Greenaway Scott provide some insight into ‘Contracting out'.
What is contracting out?
This means that a lease of business premises has been excluded from the security of tenure provisions in the Landlord and Tenant Act 1954.
In order to have security of tenure under the 1954 Act a tenant must have been occupying a property for the purpose of running their business. The security of tenure means that the tenant has a statutory right to renew their tenancy at the end of the lease however where parties agree to contract out a lease to exclude the security of tenure provisions and follow the correct procedure, the tenant will not have the benefit of a statutory right to a renewal lease at the end of the lease term. This prevents the tenant from applying to the court for a renewal lease where the parties are unable to agree new lease terms with the landlord.
How do you contract out?
There is a specific procedure which must be adhered to in order to correctly exclude the security of tenure provisions. Any failure to comply with this procedure will mean that the tenant may still have the benefit of a statutory right to renew. Given the consequences that may flow from this, we strongly advise parties to seek legal advice to ensure the correct procedure is followed.

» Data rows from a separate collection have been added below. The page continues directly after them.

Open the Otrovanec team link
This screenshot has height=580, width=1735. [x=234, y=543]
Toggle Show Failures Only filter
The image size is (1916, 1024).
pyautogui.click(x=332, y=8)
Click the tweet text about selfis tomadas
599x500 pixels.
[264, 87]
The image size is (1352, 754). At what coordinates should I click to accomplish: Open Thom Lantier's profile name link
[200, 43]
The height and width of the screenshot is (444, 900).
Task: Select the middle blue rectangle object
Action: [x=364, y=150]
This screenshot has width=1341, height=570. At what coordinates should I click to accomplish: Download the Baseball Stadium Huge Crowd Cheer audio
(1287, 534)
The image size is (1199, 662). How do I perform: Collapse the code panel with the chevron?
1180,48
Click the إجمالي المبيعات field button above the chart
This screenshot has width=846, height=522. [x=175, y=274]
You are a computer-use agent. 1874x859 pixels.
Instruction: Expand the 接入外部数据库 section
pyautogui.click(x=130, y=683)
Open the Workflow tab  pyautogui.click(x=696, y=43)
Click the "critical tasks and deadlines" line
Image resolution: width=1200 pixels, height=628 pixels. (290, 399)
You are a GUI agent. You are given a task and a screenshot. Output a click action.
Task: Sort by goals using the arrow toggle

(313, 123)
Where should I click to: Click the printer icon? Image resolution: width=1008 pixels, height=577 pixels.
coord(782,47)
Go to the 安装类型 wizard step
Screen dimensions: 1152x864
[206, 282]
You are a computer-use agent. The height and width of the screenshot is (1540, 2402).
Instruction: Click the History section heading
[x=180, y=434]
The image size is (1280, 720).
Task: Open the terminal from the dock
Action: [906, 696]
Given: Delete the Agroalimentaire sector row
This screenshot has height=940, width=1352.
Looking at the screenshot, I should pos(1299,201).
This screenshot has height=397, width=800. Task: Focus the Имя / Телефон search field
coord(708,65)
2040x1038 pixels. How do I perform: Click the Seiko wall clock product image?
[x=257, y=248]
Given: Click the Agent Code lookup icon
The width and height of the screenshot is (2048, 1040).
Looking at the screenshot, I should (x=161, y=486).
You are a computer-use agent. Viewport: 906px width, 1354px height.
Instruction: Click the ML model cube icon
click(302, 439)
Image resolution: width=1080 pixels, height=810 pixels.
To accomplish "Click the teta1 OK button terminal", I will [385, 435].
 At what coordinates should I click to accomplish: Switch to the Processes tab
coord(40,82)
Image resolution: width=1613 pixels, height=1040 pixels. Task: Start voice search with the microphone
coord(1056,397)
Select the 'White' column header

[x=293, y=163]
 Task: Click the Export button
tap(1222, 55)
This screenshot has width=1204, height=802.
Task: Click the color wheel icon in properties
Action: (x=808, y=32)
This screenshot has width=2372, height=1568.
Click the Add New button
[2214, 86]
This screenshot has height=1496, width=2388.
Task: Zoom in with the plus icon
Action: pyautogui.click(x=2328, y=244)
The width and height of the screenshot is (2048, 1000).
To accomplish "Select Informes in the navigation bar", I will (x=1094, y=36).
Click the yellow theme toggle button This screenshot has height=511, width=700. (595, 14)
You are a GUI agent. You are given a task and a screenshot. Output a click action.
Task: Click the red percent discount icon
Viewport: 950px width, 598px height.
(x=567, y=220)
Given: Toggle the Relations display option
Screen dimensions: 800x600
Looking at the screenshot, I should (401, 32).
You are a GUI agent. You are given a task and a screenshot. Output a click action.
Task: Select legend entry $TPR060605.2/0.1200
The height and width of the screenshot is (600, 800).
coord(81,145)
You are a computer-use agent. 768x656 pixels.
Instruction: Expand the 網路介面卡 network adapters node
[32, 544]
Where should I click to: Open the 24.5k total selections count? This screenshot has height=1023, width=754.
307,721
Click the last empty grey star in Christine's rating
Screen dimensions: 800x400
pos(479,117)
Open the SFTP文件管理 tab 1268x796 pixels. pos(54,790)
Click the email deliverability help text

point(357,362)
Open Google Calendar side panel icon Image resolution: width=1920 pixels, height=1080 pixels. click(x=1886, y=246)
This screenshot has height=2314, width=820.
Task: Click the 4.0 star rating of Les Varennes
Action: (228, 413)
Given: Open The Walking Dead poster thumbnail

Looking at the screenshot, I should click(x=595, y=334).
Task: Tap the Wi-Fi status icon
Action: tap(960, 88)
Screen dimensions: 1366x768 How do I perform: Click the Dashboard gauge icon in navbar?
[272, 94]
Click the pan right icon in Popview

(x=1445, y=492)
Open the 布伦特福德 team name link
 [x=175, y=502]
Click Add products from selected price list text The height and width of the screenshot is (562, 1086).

- The landlord serves a written warning notice on the proposed tenant confirming the statutory rights that the tenant is about to sign away. A copy of the lease/agreement for lease to be entered into is usually attached to this warning notice.
- The tenant then makes a formal declaration confirming that it has read and understood the warning notice.
- The parties then enter into the relevant lease, which must be endorsed with details of the warning notice and the tenant’s declaration.
The landlord’s warning notice must be served 14 days before the tenant is contractually bound to enter into the lease. This effectively acts as a cooling off period for the tenant to consider its position. Once the 14 day period has lapsed, the tenant can make a simple declaration. However, where the parties are not able to or do not want to wait 14 days, the tenant can sign a statutory declaration, which will need to be signed and witness by an independent solicitor. This usually only takes 5 minutes and there is usually a small administrative cost for signing the declaration in front of the solicitor.
Practical tips for both landlord and tenant:
- Whether you are a landlord or a tenant of business premises, ensure that you have a system in place to review your property portfolio on a regular basis.
- Review your strategy for any properties where the contractual term of the lease expires within the next 12 – 18 months. This allows the landlord to try and avoid any problems associated with tenants remaining in occupation and it also allows tenants to look at the market for alternative premises and the potential yield up costs.
- For landlords, where any contracted out lease has expired then consider whether it is necessary to put a rent stop in place. Where a rent stop is required, ensure that any property/managing agents are instructed accordingly.
- Where the parties wish to enter into a new lease then any negotiations should start as early as possible. Consideration should be given as to whether a tenancy at will should be entered into to ‘regularise’ any occupation by the tenant after lease expiry and pending completion of a new lease.